É o maior sofrimento, a dor mais profunda, a solidão mais pungente. Tudo está em silêncio. O grande filósofo Sêneca tinha razão quando escreveu: “Pequena é a dor que fala. Ogrande está calado”. É isso!
Nesses momentos pensei em todos os sofredores, talvez desesperados, e estive perto deles compartilhando a mesma dor.
Orei pelo mundo inteiro. Todos estavam presentes para mim e todos se sentiam próximos de mim.
Só Deus estava sempre longe. Eu não podia aceitar sua distância. Sempre me senti próximo e agora por que, no momento mais difícil ele se afastou? Por que ele me deixou completamente sozinha? Assim, tomei em minhas mãos todas as minhas débeis forças e ousei dirigir-me a Ele com o mesmo grito de Jesus na cruz: "Meu Deus, meu Deus, por que me abandonaste?"

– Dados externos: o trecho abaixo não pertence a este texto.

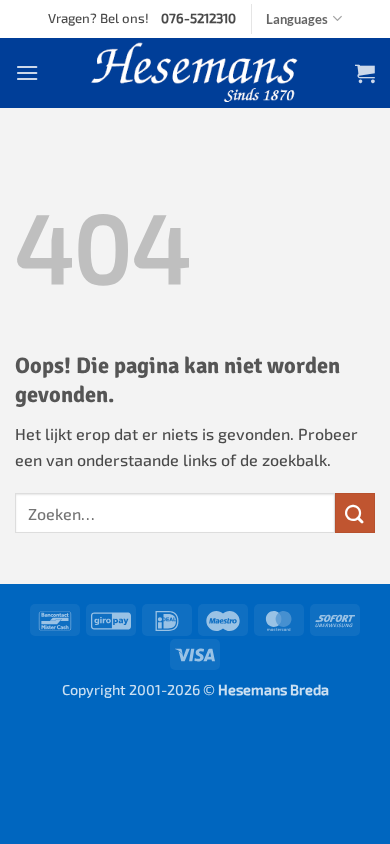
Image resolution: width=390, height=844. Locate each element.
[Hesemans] (195, 73)
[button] (27, 72)
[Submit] (355, 512)
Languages (297, 19)
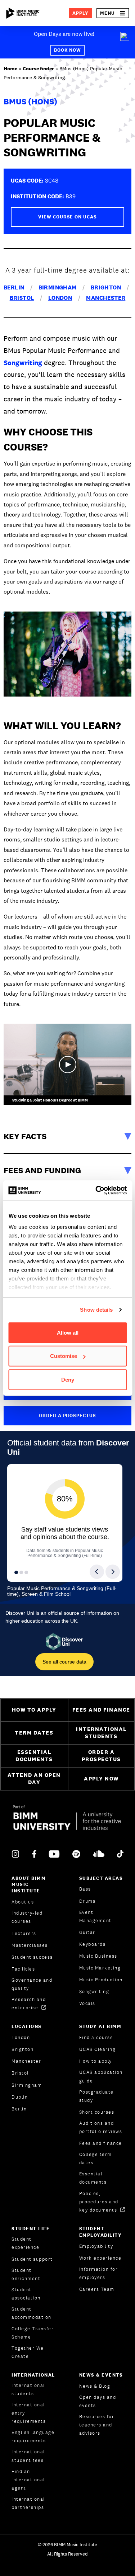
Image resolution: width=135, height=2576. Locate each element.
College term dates (95, 2158)
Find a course (96, 2037)
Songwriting (23, 362)
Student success (32, 1957)
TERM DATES (34, 1732)
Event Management (95, 1916)
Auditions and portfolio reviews (100, 2127)
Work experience (100, 2258)
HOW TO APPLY (34, 1709)
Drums (87, 1901)
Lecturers (24, 1933)
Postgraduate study (96, 2096)
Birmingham (27, 2085)
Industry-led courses (27, 1917)
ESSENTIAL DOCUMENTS (34, 1756)
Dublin (20, 2097)
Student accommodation (31, 2313)
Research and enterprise (29, 2003)
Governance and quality (32, 1984)
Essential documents (93, 2178)
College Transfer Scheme (33, 2333)
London (21, 2037)
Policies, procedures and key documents (99, 2201)
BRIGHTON (106, 287)
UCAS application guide (101, 2076)
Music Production (101, 1980)
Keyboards (92, 1944)
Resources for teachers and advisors (96, 2425)
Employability (96, 2246)
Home (10, 68)
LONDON (60, 298)
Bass (85, 1889)
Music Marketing (100, 1968)
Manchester (26, 2061)
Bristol (20, 2073)
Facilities (23, 1969)
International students (28, 2389)
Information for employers (98, 2273)
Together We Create (28, 2352)
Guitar (87, 1932)
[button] (112, 13)
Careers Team (96, 2289)
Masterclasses (30, 1945)
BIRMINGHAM (58, 287)
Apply (80, 13)
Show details (96, 1310)
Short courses (96, 2112)
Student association (26, 2294)
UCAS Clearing (97, 2049)
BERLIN (14, 287)
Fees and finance (100, 2143)
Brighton (22, 2049)
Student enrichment (26, 2274)
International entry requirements (29, 2413)
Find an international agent (28, 2479)
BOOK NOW (67, 50)
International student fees (28, 2456)
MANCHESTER (105, 298)
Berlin (19, 2109)
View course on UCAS (67, 217)
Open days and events (97, 2401)
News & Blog (95, 2386)
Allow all (67, 1332)
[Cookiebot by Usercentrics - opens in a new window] (96, 1190)
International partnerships (28, 2503)
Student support (32, 2259)
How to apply (95, 2061)
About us (23, 1902)
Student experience (25, 2243)
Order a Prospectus (67, 1415)
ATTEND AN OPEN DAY (34, 1778)
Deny (67, 1379)
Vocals (87, 2003)
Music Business (98, 1956)
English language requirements (33, 2436)
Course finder (38, 68)
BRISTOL (22, 298)
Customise (63, 1356)
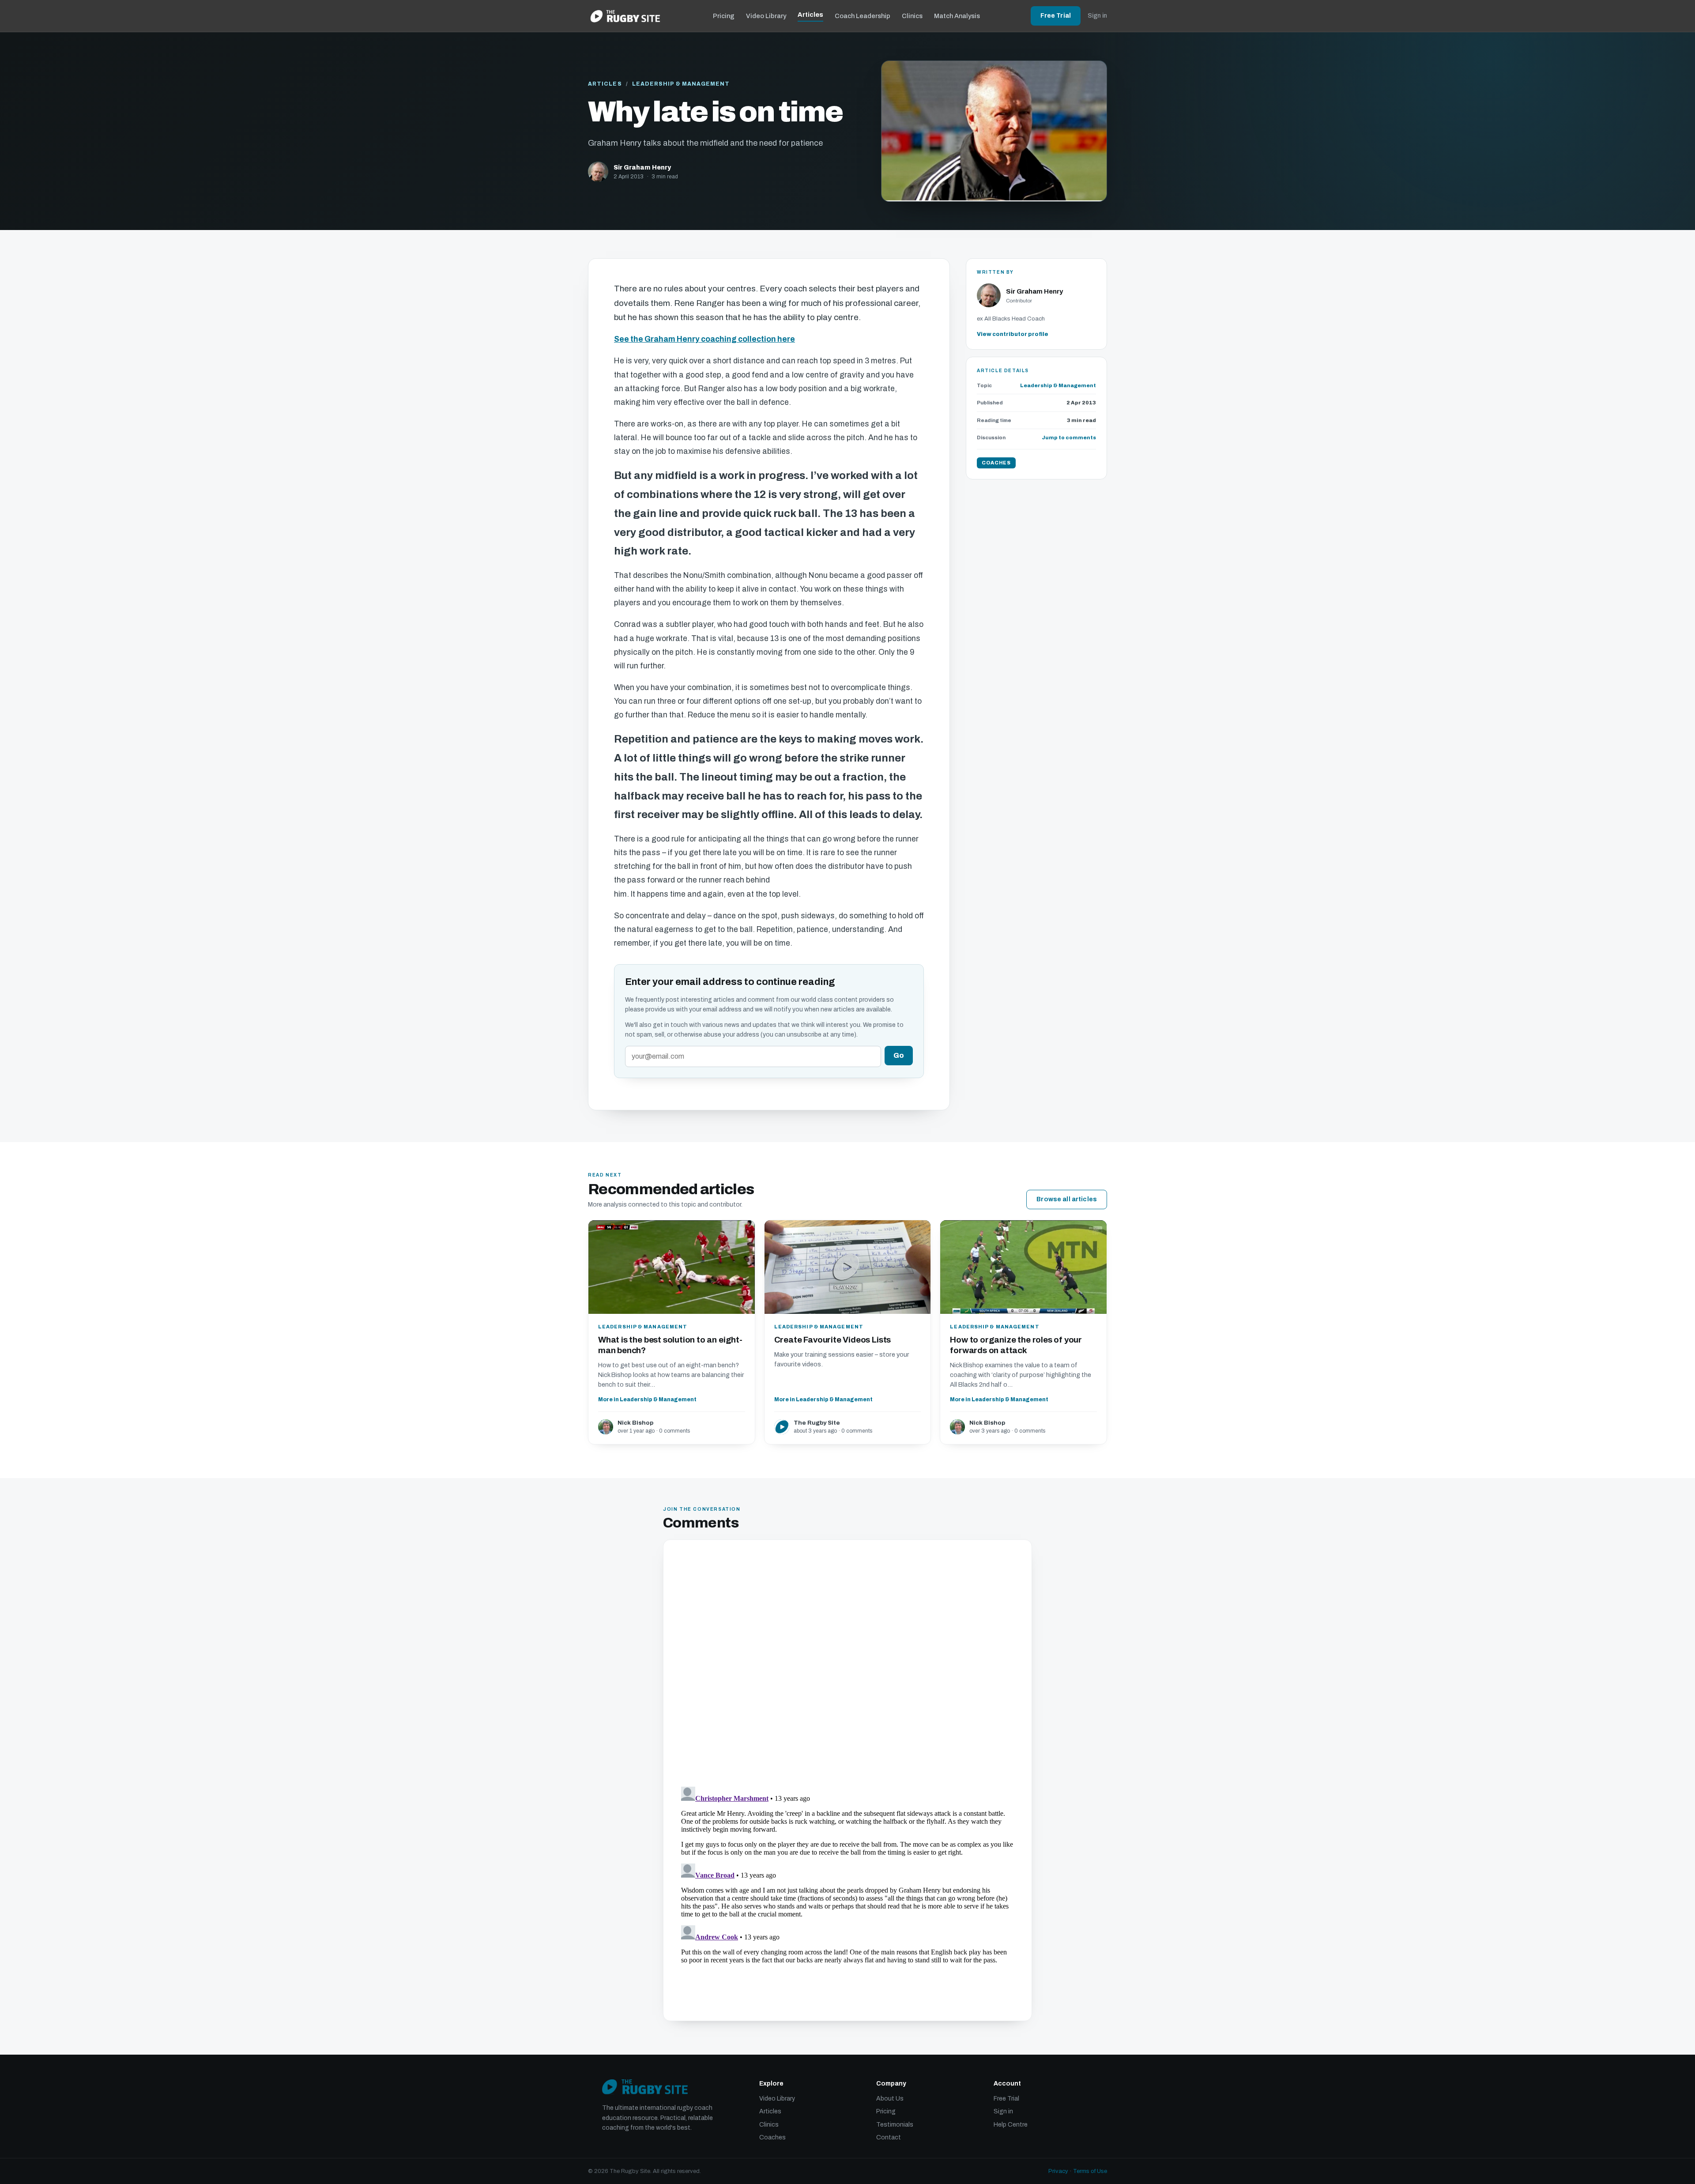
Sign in (1097, 15)
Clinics (912, 15)
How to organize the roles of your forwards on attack (1016, 1345)
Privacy (1058, 2171)
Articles (810, 14)
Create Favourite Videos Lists (832, 1339)
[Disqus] (847, 1664)
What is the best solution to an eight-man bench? (670, 1345)
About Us (890, 2098)
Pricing (723, 15)
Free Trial (1055, 15)
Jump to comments (1069, 437)
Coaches (772, 2137)
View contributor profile (1012, 334)
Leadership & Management (681, 84)
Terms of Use (1090, 2171)
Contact (888, 2137)
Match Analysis (957, 15)
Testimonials (894, 2124)
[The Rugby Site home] (625, 16)
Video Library (766, 15)
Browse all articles (1066, 1199)
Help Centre (1011, 2124)
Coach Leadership (862, 15)
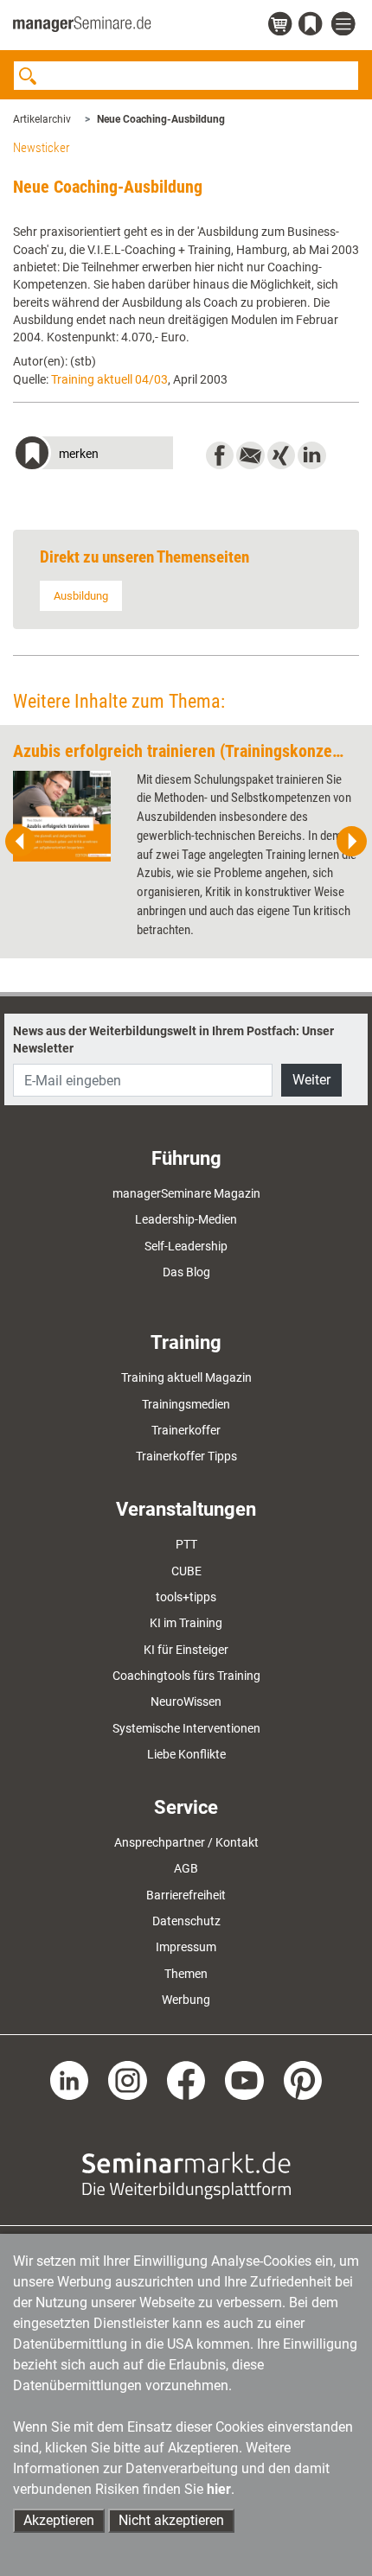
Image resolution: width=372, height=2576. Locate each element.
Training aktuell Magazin (186, 1377)
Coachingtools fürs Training (186, 1675)
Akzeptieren (58, 2520)
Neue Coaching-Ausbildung (161, 119)
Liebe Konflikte (186, 1754)
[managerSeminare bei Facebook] (186, 2079)
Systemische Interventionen (186, 1728)
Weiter (311, 1080)
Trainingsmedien (186, 1404)
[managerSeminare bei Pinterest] (303, 2079)
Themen (186, 1974)
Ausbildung (81, 595)
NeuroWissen (186, 1701)
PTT (186, 1544)
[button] (93, 455)
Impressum (186, 1947)
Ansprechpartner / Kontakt (186, 1842)
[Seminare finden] (186, 2174)
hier (219, 2489)
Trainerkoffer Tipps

Eu pensei que rezando com as palavras do próprio Filho ela poderia ter pena, mas nada, ainda silêncio. É a experiência, a prova mais dolorosa da fé em Deus: "Onde estás, Senhor? Eu não posso mais te ouvir. Onde está você? Você realmente existe? Eu acreditei em vão até agora?” Um sentimento de desespero tentou entrar na alma, se não fosse, apesar de tudo, o poder da oração para detê-lo. Uma oração sem palavras, mas agarrada apenas à experiência: "Desde criança acredito em ti, nunca duvidei da tua presença nem por um instante. Bem, mesmo que você não se faça ouvir, eu ainda quero acreditar que você existe que você é meu Deus e meu Pai”. Mas o silêncio de Deus permaneceu e o desespero aumentou. E então a fé, aquela fé tão frágil, tornou-se uma luta, um desafio: “Quer você exista ou não, não me importa : continuo acreditando, continuo acreditando, continuo acreditando e confiando em Ti…” E esse refrão martelava dentro de mim continuamente: era um grito silencioso e penetrante. Eu não podia desistir, não podia deixar ir, não tinha mais nada para me segurar.
Há momentos na vida em que a fé é realmente posta à prova e por muito tempo, por um tempo em que o fim não está à vista, porque até as terapias, como a quimioterapia, trazem consequências dolorosas, parecem sanguessugas que sugam até a menor força do corpo, mas acima de tudo tornam a alma insensível, como se ela tivesse se tornado de madeira como os membros do corpo. Só com aquela fé débil construída desde jovem e com confiança é que me atrevi a lutar e a "exigir" a sua Presença. Foi aquele grão de fé, crescido e cultivado ao longo da minha vida, mas ainda muito pequeno, que me permitiu ter forças para lembrar a Deus que não poderia me abandonar porque um verdadeiro pai nunca abandona seus filhos. Confiei-me a Ele apesar da aridez interior. O teste foi longo e difícil, mas o Amor e a Confiança, mesmo que por pouco, são sempre maiores do que o próprio teste.
O câncer! Sim, a medicina tem feito grandes avanços em pesquisas e terapias para a cura. E é grande o mérito de quem consumiu a vida para erradicar esta doença que destrói não só o corpo, mas também a alma.